First Turns

Somewhere around my second turn, the fracture ripped open and the slope exploded. My body weight combined with more than a couple of Mother Nature’s tricks had turned the virgin bowl into a trap. Quick looks in either direction brought about instant realization – I was about to have my fill of an unwelcome meal.

The avalanche was an effortless and natural progression – extremely beautiful in a devastating way. But stuck deep in its middle and beginning to accelerate past my surroundings, this onlooker’s appreciation was lost on me. I was far from safety and eager to be elsewhere. The elsewhere option was clearly not available.

Years of knowing avalanche risk and efforts at past avoidance seemed meaningless with the event actually under way. Precaution had failed and the specter was out in the open. During the course of the slide, my avalanche theory was replaced by the simplest kind of human struggle, struggle that was rewarded with continued life.

Regardless, my efforts were relatively meek, and I know basic luck was mostly responsible for keeping me on top of the slide. I was outmatched before and during the event. One has next to no power when riding hundreds of tons of sliding snow. You can do your best to stay in daylight, but I highly recommend keeping your fingers crossed as well.

Once the slide stopped rolling, I had covered close to 200 yards in a few seconds, obliterating the track we had painstakingly climbed up. Up above, my ski partner frantically yelled, “Are you OK?” Instead of answering, I waved my pole. I was alive, but not OK. The experience shook me to the core.

Ironically, that area in the Anthracites outside Crested Butte saw incredible traffic on that fateful day. On the order of 30 cars were parked at the trailhead, and their occupants were visible on nearly every available north-facing line. I’d passed hapless others also out for turns, and jokes about the lack of beacons and shovels abounded. Looking back, the atmosphere seemed more like a day of lift-served than a trip into the great beyond. Luckily, all of us made it, or at least none of us made the papers.

Looking back, I realize that it was high time for an awakening. My awareness of my place in the mountains had been dulled, and to be honest, I was getting sloppy. That day, I hadn’t been tracking weather trends, skipped snow analysis and ignored obvious signs of instability.

Having tasted the force of avalanche, my backcountry ethic came around immediately. I still love skiing backcountry powder, but now I do it tentatively. I’ve even done the unthinkable and turned around after several hours of uphill struggle. I’m in no way eager to be reminded of the danger again, and the backcountry isn’t going anywhere.

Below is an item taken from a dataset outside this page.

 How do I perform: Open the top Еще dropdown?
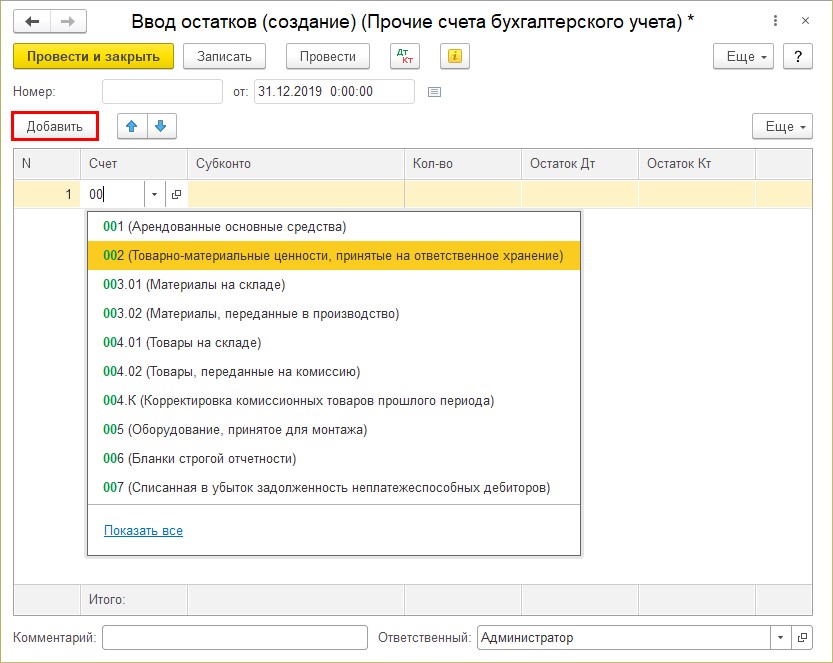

Every season, we see a host of new backcountry recruits following the promise of perfect turns into the unknown. We also see the old hands growing a little more relaxed in their approaches.

The combination of a fickle Colorado snowpack and typical human arrogance ensures that an avalanche fatality is always waiting in the wings. Since that fateful day in the Anthracites, I’ve seen it borne out and read obituaries for two acquaintances who met their ends beneath the snow. One of them died from trauma she experienced when she was caught in a slide in the Anthracites, not far from where I had my little episode.

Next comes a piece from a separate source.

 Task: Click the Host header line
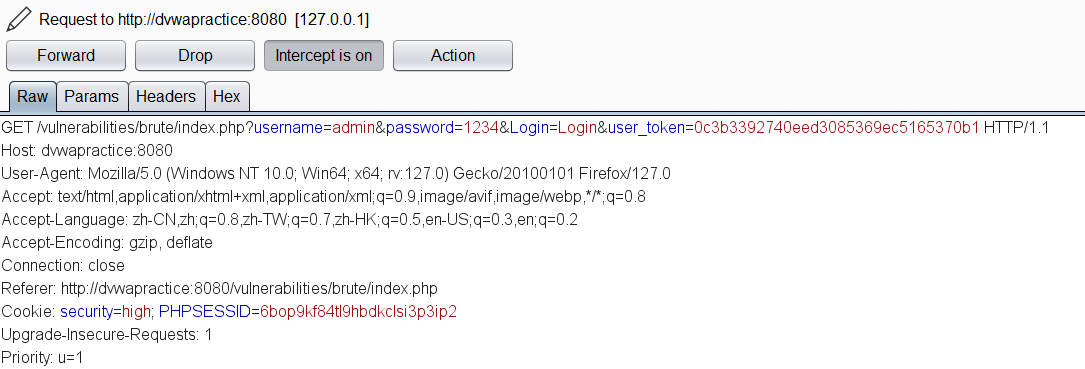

There are plenty of ski areas in the region where we can drop off cornices, ski open shots of powder en masse and body bomb our way down 40-degree, treeless slopes. Skiing in the backcountry requires a different approach. A little respect and a lot of awareness are small prices for the pleasure of skiing powder in the best corners of the Rockies.

Personally, I plan on exploring these corners for many years to come. I just don’t ever want my day’s first turns to become my last.